■ EXERCISE DESCRIPTION
Go through the records below and set each one down exactly, leaving out any pictures.
ENTRIES SUPPLIED section start
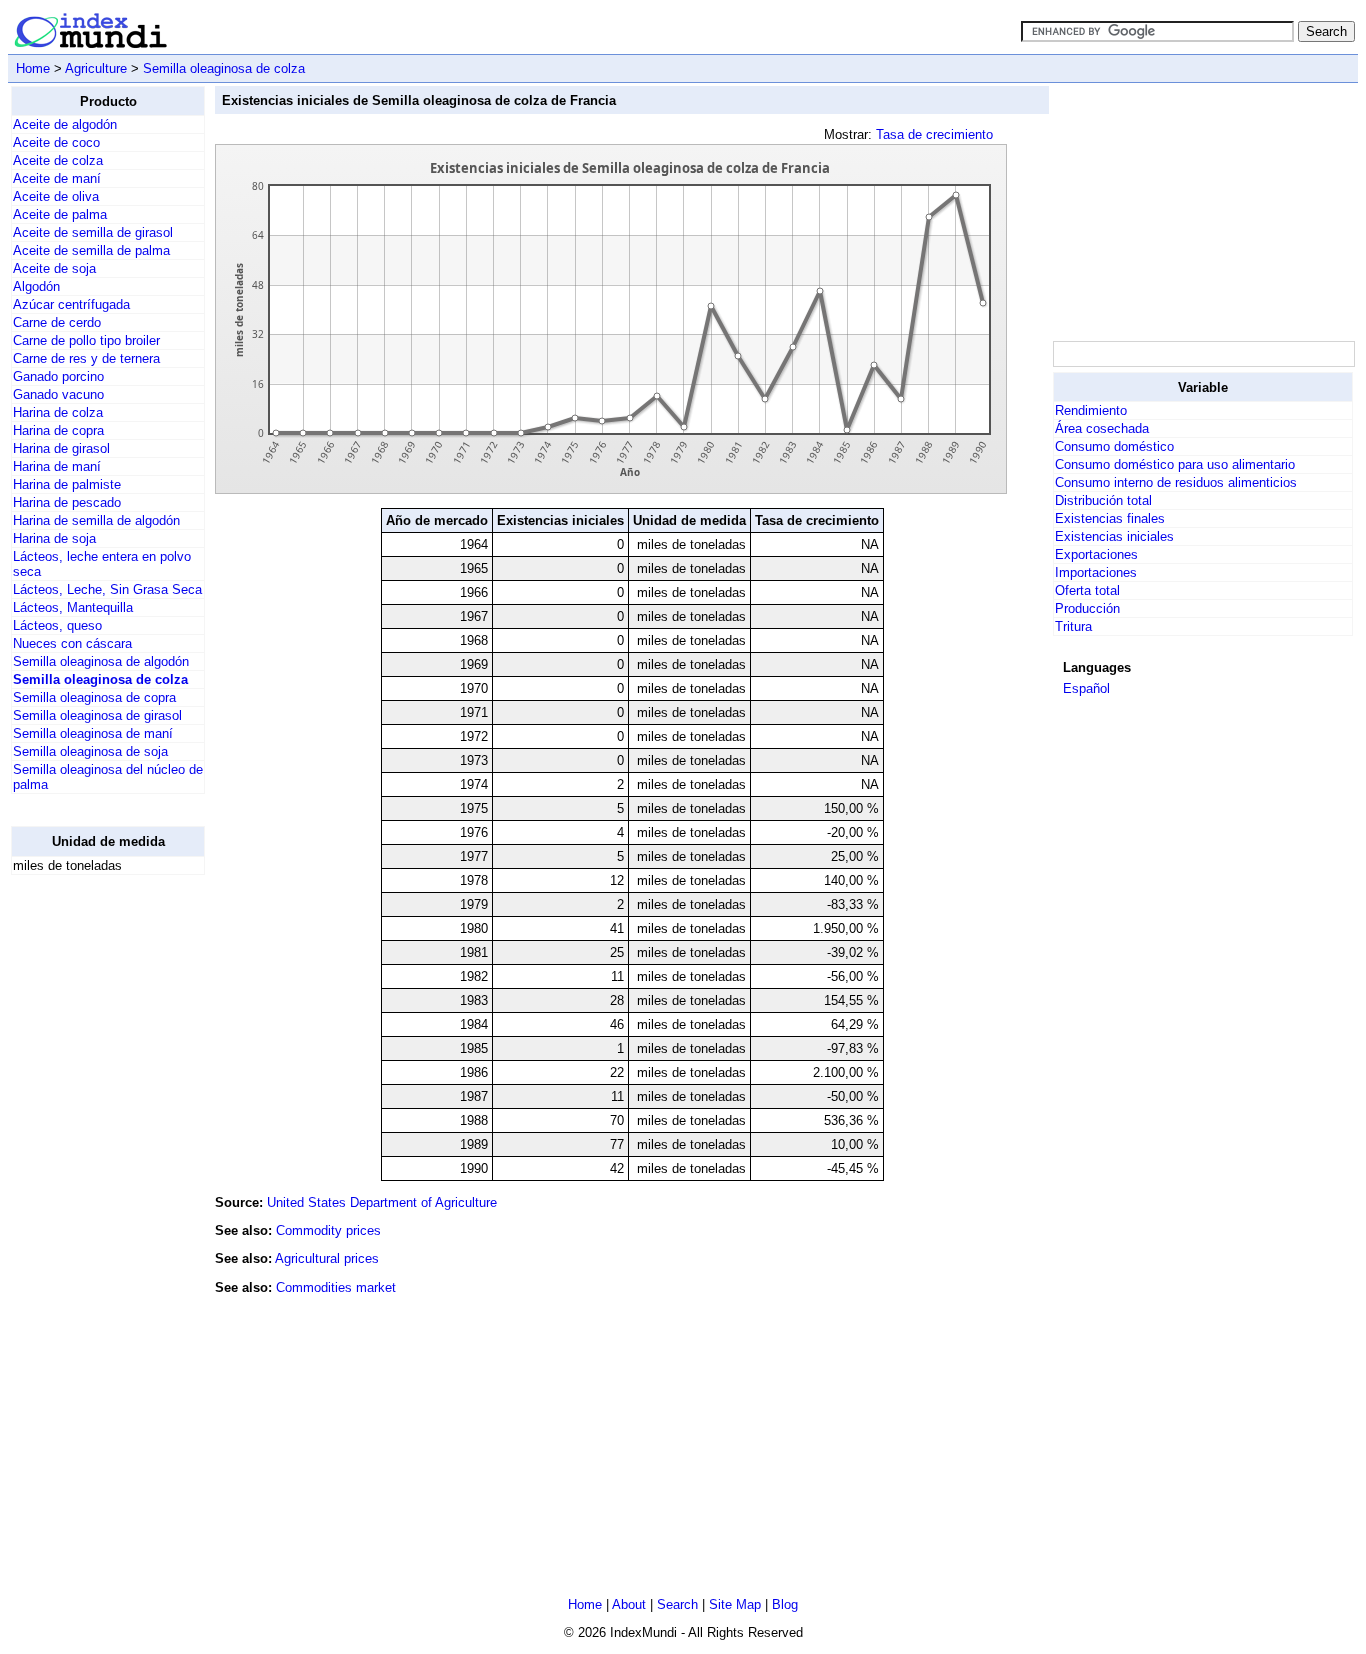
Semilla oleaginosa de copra (94, 697)
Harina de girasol (61, 448)
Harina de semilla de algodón (96, 520)
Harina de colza (58, 412)
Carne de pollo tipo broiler (86, 340)
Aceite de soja (54, 268)
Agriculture (96, 68)
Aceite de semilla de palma (91, 250)
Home (33, 68)
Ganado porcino (58, 376)
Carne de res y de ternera (86, 358)
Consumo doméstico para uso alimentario (1175, 464)
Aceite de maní (57, 178)
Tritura (1073, 626)
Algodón (36, 286)
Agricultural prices (327, 1258)
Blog (785, 1604)
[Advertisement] (91, 1191)
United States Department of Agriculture (382, 1202)
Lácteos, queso (57, 625)
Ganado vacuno (58, 394)
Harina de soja (54, 538)
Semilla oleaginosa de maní (93, 733)
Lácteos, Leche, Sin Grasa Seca (107, 589)
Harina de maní (57, 466)
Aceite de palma (60, 214)
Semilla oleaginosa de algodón (101, 661)
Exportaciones (1096, 554)
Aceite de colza (58, 160)
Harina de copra (58, 430)
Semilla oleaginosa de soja (90, 751)
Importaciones (1096, 572)
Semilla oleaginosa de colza (224, 68)
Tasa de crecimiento (934, 134)
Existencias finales (1110, 518)
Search (677, 1604)
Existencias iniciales (1114, 536)
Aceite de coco (56, 142)
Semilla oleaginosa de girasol (97, 715)
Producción (1087, 608)
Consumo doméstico (1114, 446)
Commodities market (336, 1287)
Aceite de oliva (56, 196)
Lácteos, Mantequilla (73, 607)
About (629, 1604)
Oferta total (1087, 590)
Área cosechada (1102, 428)
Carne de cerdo (57, 322)
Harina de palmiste (67, 484)
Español (1086, 688)
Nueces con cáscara (72, 643)
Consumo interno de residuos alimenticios (1176, 482)
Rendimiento (1091, 410)
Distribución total (1103, 500)
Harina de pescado (67, 502)
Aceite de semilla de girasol (93, 232)
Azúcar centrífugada (71, 304)
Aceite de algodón (65, 124)
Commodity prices (328, 1230)
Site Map (735, 1604)
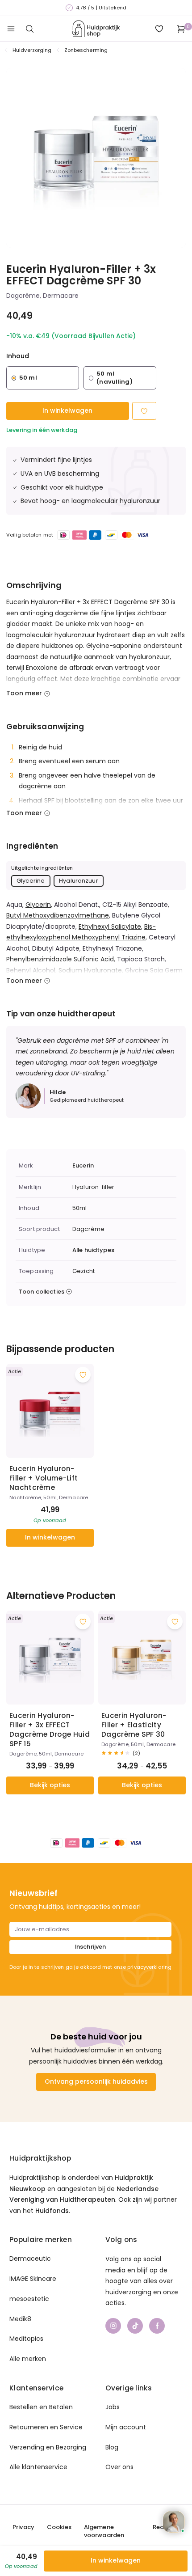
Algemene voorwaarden (104, 2531)
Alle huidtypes (93, 1250)
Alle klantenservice (38, 2466)
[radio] (42, 377)
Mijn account (125, 2427)
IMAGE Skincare (32, 2278)
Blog (111, 2447)
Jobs (112, 2407)
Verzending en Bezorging (47, 2447)
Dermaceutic (30, 2258)
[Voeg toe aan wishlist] (83, 1375)
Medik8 (20, 2318)
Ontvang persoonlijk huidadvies (96, 2081)
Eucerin (83, 1166)
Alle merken (27, 2358)
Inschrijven (90, 1946)
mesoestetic (29, 2298)
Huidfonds (52, 2210)
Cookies (59, 2527)
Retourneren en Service (46, 2427)
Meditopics (26, 2338)
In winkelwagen (67, 410)
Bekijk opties (50, 1785)
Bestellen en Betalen (41, 2407)
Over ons (119, 2466)
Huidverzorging (32, 50)
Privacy (23, 2527)
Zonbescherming (86, 50)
ENTRIES SUPPLIED section end
■ RESPONSE FOR THIS EXERCISE
Semilla oleaginosa de copra (94, 697)
Harina de girasol (61, 448)
Harina de semilla de algodón (96, 520)
Harina de colza (58, 412)
Carne de pollo tipo broiler (86, 340)
Aceite de soja (54, 268)
Agriculture (96, 68)
Aceite de semilla de palma (91, 250)
Home (33, 68)
Ganado porcino (58, 376)
Carne de res y de ternera (86, 358)
Consumo doméstico para uso alimentario (1175, 464)
Aceite de maní (57, 178)
Tritura (1073, 626)
Algodón (36, 286)
Agricultural prices (327, 1258)
Blog (785, 1604)
[Advertisement] (91, 1191)
United States Department of Agriculture (382, 1202)
Lácteos, queso (57, 625)
Ganado vacuno (58, 394)
Harina de soja (54, 538)
Semilla oleaginosa de maní (93, 733)
Lácteos, Leche, Sin Grasa Seca (107, 589)
Harina de maní (57, 466)
Aceite de palma (60, 214)
Semilla oleaginosa de algodón (101, 661)
Exportaciones (1096, 554)
Aceite de colza (58, 160)
Harina de copra (58, 430)
Semilla oleaginosa de soja (90, 751)
Importaciones (1096, 572)
Semilla oleaginosa de colza (224, 68)
Tasa de crecimiento (934, 134)
Existencias finales (1110, 518)
Search (677, 1604)
Existencias iniciales (1114, 536)
Aceite de coco (56, 142)
Semilla oleaginosa de girasol (97, 715)
Producción (1087, 608)
Consumo doméstico (1114, 446)
Commodities market (336, 1287)
Aceite de oliva (56, 196)
Lácteos, Mantequilla (73, 607)
About (629, 1604)
Oferta total (1087, 590)
Área cosechada (1102, 428)
Carne de cerdo (57, 322)
Harina de palmiste (67, 484)
Español (1086, 688)
Nueces con cáscara (72, 643)
Consumo interno de residuos alimenticios (1176, 482)
Rendimiento (1091, 410)
Distribución total (1103, 500)
Harina de pescado (67, 502)
Aceite de semilla de girasol (93, 232)
Azúcar centrífugada (71, 304)
Aceite de algodón (65, 124)
Commodity prices (328, 1230)
Site Map (735, 1604)
Algemene voorwaarden (104, 2531)
Alle huidtypes (93, 1250)
Alle klantenservice (38, 2466)
[radio] (42, 377)
Mijn account (125, 2427)
IMAGE Skincare (32, 2278)
Blog (111, 2447)
Jobs (112, 2407)
Verzending en Bezorging (47, 2447)
Dermaceutic (30, 2258)
[Voeg toe aan wishlist] (83, 1375)
Medik8 (20, 2318)
Ontvang persoonlijk huidadvies (96, 2081)
Eucerin (83, 1166)
Alle merken (27, 2358)
Inschrijven (90, 1946)
mesoestetic (29, 2298)
Huidfonds (52, 2210)
Cookies (59, 2527)
Retourneren en Service (46, 2427)
Meditopics (26, 2338)
In winkelwagen (67, 410)
Bekijk opties (50, 1785)
Bestellen en Betalen (41, 2407)
Over ons (119, 2466)
Huidverzorging (32, 50)
Privacy (23, 2527)
Zonbescherming (86, 50)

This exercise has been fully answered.